(Saved data entries)

※

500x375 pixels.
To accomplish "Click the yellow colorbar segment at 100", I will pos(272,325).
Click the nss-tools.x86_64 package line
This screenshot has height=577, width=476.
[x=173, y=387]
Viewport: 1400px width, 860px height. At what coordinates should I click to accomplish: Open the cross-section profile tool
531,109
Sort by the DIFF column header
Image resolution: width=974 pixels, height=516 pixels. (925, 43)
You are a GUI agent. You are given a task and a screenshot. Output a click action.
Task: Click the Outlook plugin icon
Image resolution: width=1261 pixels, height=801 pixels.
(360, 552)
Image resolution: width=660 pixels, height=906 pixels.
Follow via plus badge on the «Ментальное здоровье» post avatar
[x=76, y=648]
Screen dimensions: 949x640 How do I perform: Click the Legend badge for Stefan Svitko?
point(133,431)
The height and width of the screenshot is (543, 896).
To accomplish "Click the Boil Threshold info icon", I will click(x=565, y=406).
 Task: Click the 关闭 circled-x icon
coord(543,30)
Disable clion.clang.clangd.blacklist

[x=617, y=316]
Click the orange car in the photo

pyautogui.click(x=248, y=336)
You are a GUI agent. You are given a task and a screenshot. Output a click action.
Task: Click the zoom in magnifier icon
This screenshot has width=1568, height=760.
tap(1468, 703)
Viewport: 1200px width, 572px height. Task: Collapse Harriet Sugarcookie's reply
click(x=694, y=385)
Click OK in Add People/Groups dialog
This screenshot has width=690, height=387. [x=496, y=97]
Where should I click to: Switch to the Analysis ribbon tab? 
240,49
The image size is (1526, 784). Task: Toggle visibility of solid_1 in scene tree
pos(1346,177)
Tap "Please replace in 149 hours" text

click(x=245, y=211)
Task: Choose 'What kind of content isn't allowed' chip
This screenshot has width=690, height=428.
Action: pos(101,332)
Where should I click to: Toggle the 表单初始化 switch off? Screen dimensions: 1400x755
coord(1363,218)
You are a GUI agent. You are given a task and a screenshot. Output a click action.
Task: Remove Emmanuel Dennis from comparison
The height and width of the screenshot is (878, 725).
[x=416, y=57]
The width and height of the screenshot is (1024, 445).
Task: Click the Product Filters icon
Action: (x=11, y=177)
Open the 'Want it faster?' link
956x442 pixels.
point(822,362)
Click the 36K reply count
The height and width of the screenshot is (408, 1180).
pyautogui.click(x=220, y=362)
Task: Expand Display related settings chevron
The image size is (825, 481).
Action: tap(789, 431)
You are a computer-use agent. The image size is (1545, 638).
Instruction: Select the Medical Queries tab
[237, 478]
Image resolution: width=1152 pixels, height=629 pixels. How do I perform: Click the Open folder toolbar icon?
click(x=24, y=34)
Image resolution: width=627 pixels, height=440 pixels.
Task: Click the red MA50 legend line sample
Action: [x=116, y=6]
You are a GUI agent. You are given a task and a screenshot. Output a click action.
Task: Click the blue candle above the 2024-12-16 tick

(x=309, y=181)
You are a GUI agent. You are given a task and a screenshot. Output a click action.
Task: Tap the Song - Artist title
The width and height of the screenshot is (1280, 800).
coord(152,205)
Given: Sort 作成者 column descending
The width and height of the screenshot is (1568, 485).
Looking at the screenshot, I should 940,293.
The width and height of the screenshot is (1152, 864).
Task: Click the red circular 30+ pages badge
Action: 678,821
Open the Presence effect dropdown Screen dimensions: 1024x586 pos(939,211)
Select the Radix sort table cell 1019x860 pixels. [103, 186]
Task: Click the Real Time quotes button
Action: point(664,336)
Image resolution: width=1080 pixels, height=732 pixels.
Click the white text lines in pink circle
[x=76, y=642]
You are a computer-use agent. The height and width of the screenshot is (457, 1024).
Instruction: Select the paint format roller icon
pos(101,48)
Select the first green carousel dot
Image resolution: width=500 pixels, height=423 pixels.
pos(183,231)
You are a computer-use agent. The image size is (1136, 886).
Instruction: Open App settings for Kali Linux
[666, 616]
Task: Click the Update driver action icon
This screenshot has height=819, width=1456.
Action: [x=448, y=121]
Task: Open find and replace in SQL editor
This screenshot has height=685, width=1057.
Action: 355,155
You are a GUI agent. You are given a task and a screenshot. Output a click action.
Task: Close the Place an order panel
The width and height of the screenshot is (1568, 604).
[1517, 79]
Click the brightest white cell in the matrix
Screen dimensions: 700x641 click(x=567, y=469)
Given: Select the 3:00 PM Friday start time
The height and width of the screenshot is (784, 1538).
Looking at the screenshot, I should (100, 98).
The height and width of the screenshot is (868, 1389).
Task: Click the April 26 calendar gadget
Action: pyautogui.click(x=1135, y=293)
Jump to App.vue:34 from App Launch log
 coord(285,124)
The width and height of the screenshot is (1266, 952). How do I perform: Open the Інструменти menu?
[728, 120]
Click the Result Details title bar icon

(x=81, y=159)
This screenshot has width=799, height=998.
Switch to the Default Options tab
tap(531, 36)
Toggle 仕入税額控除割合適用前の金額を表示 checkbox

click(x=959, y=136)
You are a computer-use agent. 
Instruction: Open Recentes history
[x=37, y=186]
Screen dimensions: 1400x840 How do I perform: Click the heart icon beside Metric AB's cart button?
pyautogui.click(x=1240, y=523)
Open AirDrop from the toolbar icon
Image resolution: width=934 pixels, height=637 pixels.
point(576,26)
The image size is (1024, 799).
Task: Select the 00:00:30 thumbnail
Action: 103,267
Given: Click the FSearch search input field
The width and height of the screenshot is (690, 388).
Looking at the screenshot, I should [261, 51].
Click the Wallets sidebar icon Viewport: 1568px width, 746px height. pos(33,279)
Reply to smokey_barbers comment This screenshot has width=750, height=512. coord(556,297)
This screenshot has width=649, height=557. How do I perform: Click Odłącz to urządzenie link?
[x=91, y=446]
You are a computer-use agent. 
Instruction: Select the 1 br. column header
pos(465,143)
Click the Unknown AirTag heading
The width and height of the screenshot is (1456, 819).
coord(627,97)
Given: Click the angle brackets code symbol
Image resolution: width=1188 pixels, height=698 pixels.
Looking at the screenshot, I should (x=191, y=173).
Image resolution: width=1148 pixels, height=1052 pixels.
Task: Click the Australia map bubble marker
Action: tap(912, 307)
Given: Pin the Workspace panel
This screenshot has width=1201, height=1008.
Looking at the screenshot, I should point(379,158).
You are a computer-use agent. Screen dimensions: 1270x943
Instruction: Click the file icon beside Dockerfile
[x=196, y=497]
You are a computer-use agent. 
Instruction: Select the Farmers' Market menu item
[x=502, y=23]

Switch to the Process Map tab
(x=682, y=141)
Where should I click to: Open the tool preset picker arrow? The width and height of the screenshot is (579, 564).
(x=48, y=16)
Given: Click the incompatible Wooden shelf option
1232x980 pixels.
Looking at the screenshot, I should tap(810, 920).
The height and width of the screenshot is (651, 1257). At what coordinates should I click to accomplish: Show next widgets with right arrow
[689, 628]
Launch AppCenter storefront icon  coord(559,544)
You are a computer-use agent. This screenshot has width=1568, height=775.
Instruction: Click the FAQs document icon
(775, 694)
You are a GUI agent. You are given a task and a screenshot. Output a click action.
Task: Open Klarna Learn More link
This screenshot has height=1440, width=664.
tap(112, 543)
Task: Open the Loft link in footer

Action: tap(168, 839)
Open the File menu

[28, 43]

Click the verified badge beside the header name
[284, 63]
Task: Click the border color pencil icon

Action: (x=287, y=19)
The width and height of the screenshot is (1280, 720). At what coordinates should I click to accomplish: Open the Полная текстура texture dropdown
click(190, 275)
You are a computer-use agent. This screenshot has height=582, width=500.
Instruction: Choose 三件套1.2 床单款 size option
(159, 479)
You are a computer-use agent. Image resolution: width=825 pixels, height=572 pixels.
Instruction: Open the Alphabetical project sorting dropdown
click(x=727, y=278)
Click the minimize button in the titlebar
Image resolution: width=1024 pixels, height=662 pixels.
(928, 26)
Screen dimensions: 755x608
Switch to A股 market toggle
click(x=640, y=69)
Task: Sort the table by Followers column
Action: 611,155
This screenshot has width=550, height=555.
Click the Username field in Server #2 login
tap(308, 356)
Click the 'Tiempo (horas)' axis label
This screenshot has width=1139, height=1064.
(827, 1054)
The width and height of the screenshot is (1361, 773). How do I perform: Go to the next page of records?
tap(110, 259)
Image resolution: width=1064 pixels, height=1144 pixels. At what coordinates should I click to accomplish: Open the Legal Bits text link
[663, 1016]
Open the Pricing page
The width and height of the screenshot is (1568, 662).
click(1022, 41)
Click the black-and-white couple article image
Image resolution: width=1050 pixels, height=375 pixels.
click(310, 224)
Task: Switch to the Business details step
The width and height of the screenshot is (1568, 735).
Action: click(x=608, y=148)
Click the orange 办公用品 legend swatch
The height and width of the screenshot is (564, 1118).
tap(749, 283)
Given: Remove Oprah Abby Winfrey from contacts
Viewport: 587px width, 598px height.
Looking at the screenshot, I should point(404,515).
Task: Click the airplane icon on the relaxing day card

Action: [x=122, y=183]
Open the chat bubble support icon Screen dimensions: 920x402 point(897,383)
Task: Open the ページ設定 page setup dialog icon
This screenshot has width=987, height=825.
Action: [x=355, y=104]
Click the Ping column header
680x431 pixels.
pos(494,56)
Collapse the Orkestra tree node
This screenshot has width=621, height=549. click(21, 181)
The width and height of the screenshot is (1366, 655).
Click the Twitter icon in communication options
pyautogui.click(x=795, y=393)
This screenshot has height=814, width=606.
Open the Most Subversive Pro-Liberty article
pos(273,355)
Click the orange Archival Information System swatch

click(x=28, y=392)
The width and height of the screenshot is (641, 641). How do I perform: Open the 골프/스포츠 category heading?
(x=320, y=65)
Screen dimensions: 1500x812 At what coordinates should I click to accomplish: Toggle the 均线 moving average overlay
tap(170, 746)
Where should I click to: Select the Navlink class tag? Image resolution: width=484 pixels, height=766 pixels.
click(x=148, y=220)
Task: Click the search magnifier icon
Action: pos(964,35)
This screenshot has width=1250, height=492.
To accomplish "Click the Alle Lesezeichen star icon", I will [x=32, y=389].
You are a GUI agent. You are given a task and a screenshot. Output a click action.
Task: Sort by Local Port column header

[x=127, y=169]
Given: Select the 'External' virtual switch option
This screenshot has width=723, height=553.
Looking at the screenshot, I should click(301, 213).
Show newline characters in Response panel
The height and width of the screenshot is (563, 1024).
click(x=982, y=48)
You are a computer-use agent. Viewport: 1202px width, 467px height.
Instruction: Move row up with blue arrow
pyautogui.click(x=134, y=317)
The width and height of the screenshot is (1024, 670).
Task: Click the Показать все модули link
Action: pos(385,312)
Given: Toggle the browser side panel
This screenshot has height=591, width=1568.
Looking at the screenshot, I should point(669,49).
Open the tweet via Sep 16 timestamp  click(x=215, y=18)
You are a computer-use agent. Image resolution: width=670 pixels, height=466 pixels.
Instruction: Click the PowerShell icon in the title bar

※

Action item
Up to and including the line with "Task: Click the Outlook plugin icon", output every line of the records above exactly, starting from the first; output nothing else.

Solution to this exercise
500x375 pixels.
To accomplish "Click the yellow colorbar segment at 100", I will pos(272,325).
Click the nss-tools.x86_64 package line
This screenshot has height=577, width=476.
[x=173, y=387]
Viewport: 1400px width, 860px height. At what coordinates should I click to accomplish: Open the cross-section profile tool
531,109
Sort by the DIFF column header
Image resolution: width=974 pixels, height=516 pixels. (925, 43)
You are a GUI agent. You are given a task and a screenshot. Output a click action.
Task: Click the Outlook plugin icon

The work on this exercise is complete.